3.2.2. Learning Rate

In order to choose an optimum learning rate for all models, the models were evaluated over a selected range of learning rates, i.e., from 10⁻² to 10⁻⁶ (0.01, 0.001, 0.0001, 0.00001, 0.000001). The value of the testing loss was calculated for each model using the testing dataset of 2170 images (dataset details have been provided in Section 2.1 and Table 1). A value of the learning rate at the minimum loss was considered best for a model. The graphs between learning rates and values of the testing loss are given in Figure 12. In Figure 12a, the DenseNet-121 has the minimum testing loss of 0.1 at the learning rate of 0.0001. ResNet-50 has the minimum testing loss of 0.15 at 0.01, as shown in Figure 12b. MobileNet has the minimum testing loss of 0.129 at a 0.0001 learning rate, as shown in Figure 12c, and VGG16 has the minimum testing loss of 0.08 at a 0.0001 learning rate, as well as the same testing loss at a 0.00001 learning rate, as shown in Figure 12d. A learning rate of 0.0001 was chosen based on these results.

3.2.3. Optimal Batch Size

In the training of a CNN model, the batch size plays an indispensable role. The role of the batch size in the improvement of the testing accuracy is studied. The values of test accuracies based on different batch sizes, i.e., 8, 16, and 32 are given in

Table 8. Test accuracies based on batch sizes.

Models	Batch Size
	8	16	32
VGG16	85.67%	83.67%	83.27%
ResNet-50	89.94%	89.95%	92.48%
MobileNet	94.5%	95.0%	96.48%
DenseNet-121	92.67%	95.83%	96.49%

. It is evident that, for a batch size of 32, all of the models demonstrate highest test accuracies. Therefore, a batch size of 32 was set for this work.

3.2.4. Prediction

By applying the transfer learning technique on the pre-trained models, we trained the augmented chest X-ray images, whereas for the testing and validation, local verified images of COVID-19-positive and normal patients were used. The prediction of ResNet-50, MobileNet, and Densenet-121 was accurate in determining whether the X-ray under test is of a COVID-19 patient or of a normal patient. However, VGG16 displayed the least accurate prediction and misclassified the test images because of its low testing accuracy and loss.

The prediction result for a chest X-ray of a local COVID-19-positive patient for each model is given in Figure 13a–d. The DenseNet-121 had the highest probability percentage of COVID-19, i.e., 99.9%. In order to highlight the area where the model is paying the most attention during feature extraction, the Grad-CAM technique was applied. The Grad-CAM results of all four models under study are given in Figure 14. Moreover, the results of the predicted normal patients for each model are shown in Figure 15a–d. Considering these results, the MobileNet has the highest probability of 96.8% for the prediction of a normal chest X-ray.

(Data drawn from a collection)
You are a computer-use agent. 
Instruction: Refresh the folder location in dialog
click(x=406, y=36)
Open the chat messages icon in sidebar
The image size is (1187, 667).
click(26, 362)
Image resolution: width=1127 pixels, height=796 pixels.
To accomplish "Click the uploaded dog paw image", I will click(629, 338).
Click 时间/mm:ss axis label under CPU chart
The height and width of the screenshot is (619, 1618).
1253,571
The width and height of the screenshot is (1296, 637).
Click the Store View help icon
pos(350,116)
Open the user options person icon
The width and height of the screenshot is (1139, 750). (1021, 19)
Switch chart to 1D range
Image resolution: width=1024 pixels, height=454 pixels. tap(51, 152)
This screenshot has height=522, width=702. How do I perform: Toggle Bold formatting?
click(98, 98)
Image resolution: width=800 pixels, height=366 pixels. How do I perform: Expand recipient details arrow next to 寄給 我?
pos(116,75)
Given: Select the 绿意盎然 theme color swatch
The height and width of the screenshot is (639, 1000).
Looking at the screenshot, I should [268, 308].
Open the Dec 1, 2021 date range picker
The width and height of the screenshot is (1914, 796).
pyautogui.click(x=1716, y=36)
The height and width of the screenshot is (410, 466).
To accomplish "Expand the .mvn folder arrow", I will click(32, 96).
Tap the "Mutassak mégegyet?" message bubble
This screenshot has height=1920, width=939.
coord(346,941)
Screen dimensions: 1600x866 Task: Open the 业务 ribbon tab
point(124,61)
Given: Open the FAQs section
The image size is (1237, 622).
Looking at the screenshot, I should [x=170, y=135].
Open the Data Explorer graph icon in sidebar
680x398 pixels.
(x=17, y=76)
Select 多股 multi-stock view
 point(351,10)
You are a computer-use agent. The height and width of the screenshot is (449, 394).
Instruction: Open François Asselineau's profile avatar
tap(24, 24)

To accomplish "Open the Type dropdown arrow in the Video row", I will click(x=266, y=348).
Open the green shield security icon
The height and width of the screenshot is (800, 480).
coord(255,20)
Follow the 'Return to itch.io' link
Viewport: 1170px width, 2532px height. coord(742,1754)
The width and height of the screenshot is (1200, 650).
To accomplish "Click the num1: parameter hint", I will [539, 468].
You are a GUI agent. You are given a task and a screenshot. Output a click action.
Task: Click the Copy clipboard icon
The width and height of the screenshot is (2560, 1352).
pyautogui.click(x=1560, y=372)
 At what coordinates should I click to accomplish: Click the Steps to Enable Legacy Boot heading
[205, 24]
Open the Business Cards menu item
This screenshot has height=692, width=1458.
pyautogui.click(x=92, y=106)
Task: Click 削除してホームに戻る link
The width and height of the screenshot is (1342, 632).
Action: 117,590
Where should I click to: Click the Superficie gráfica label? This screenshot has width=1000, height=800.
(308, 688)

_ASSIGNMENT A_
In the excerpt on model tuning, how many images were in the testing dataset used to calculate the testing loss?
_ASSIGNMENT B_
Retype the part of the excerpt on model tuning that opens with the words "Table 8. Test" and closes with "accuracy and loss.".
_ASSIGNMENT C_
List the learning rates that the excerpt on model tuning says the models were evaluated over, written as decimals.

_WRITTEN ANSWER A_
2170 images

_WRITTEN ANSWER B_
Table 8. Test accuracies based on batch sizes.

Models	Batch Size
	8	16	32
VGG16	85.67%	83.67%	83.27%
ResNet-50	89.94%	89.95%	92.48%
MobileNet	94.5%	95.0%	96.48%
DenseNet-121	92.67%	95.83%	96.49%

. It is evident that, for a batch size of 32, all of the models demonstrate highest test accuracies. Therefore, a batch size of 32 was set for this work.

3.2.4. Prediction

By applying the transfer learning technique on the pre-trained models, we trained the augmented chest X-ray images, whereas for the testing and validation, local verified images of COVID-19-positive and normal patients were used. The prediction of ResNet-50, MobileNet, and Densenet-121 was accurate in determining whether the X-ray under test is of a COVID-19 patient or of a normal patient. However, VGG16 displayed the least accurate prediction and misclassified the test images because of its low testing accuracy and loss.

_WRITTEN ANSWER C_
0.01, 0.001, 0.0001, 0.00001, 0.000001